Une offensive de grande ampleur a été relancée par la ministre de l’enseignement supérieur, sur le thème de « la lutte contre l’islamo gauchisme » qui « gangrènerait » l’université.

Devant la vague de protestations et de dénonciations venant des universitaires, mais qui s’élargit de jour en jour, la ministre a poursuivi ses attaques, avec le renfort de Blanquer, qui avait lancé ce même type d’attaques en octobre et celui de Darmanin qui brandit le texte de loi sur le séparatisme, qui vient d’être voté au Parlement par tous les députés macroniens.
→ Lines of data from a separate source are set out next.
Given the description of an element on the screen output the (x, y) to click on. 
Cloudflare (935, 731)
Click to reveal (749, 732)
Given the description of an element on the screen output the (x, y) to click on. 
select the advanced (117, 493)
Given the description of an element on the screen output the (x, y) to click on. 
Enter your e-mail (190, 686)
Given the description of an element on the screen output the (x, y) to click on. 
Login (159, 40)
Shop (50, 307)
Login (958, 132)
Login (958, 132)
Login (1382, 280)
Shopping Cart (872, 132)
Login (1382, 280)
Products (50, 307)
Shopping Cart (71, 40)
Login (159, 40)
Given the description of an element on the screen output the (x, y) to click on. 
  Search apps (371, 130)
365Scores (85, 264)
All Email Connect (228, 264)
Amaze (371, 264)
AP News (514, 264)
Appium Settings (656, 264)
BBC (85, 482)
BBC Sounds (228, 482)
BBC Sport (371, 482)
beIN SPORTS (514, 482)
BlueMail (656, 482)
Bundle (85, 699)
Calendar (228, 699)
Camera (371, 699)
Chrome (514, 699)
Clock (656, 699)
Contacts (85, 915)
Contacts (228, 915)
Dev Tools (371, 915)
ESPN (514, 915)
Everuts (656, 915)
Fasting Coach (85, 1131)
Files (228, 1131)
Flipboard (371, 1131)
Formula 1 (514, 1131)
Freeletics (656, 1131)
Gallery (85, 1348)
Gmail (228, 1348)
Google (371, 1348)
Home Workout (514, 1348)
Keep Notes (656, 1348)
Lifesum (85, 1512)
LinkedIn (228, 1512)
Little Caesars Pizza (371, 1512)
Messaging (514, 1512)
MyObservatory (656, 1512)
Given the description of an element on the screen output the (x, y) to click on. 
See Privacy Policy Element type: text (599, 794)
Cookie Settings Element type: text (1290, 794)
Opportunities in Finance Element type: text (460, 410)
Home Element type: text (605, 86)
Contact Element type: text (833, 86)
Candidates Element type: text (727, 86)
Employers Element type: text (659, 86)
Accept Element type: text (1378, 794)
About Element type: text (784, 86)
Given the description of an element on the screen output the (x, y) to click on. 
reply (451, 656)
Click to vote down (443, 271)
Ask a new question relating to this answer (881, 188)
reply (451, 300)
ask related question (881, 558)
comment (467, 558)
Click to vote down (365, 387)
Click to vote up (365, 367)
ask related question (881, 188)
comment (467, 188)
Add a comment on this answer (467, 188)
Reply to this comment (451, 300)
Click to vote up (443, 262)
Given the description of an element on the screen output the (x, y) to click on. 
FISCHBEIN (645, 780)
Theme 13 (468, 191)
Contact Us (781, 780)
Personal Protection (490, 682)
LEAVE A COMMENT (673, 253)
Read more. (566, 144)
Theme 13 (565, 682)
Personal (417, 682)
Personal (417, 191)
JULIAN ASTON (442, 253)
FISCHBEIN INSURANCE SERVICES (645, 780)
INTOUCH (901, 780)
Parmi les initiatives prises, il y a la pétition exigeant la démission de Vidal.

Ce texte qui a été publié avec 600 signatures, dénonce le contenu de cette offensive réactionnaire, la « chasse aux sorcières » et la mise au pas politique et idéologique qu’elle  annonce. Il rappelle à juste titre l’inaction totale de la ministre devant la situation dramatique des étudiants frappés de plein fouet par la crise sanitaire et revient sur la Loi de Programmation de la Recherche que Vidal a défendue avec acharnement, alors qu’elle a été largement contestée par le milieu universitaire.

Nous partageons l’exigence de démission de cette ministre et appelons à la relayer.

Nous publions le texte de la pétition ci-dessous et ajoutons l’article paru dans La Forge de novembre, sur cette notion dangereuse qui veut s’imposer dans le débat, à savoir l’islamo-gauchisme. Nous reviendrons bien évidemment sur cette offensive réactionnaire dans notre prochain journal.

Pétition : Vidal démission !

Tribune publiée par le Monde

Le mardi 16 février, à l’Assemblée nationale, la ministre de l’enseignement supérieur, de la recherche et de l’innovation, Frédérique Vidal confirmait ce qu’elle avait annoncé deux jours plus tôt sur la chaîne Cnews : le lancement d’une « enquête » sur l’ « islamogauchisme » et le postcolonialisme à l’université, enquête qu’elle déclarait vouloir confier au CNRS à travers l’Alliance Athéna. Les raisons invoquées : protéger « des » universitaires se disant « empêchés par d’autres de mener leurs recherches », séparer « ce qui relève de la recherche académique de ce qui relève du militantisme et de l’opinion » ainsi que … « l’apparition au Capitole d’un drapeau confédéré ».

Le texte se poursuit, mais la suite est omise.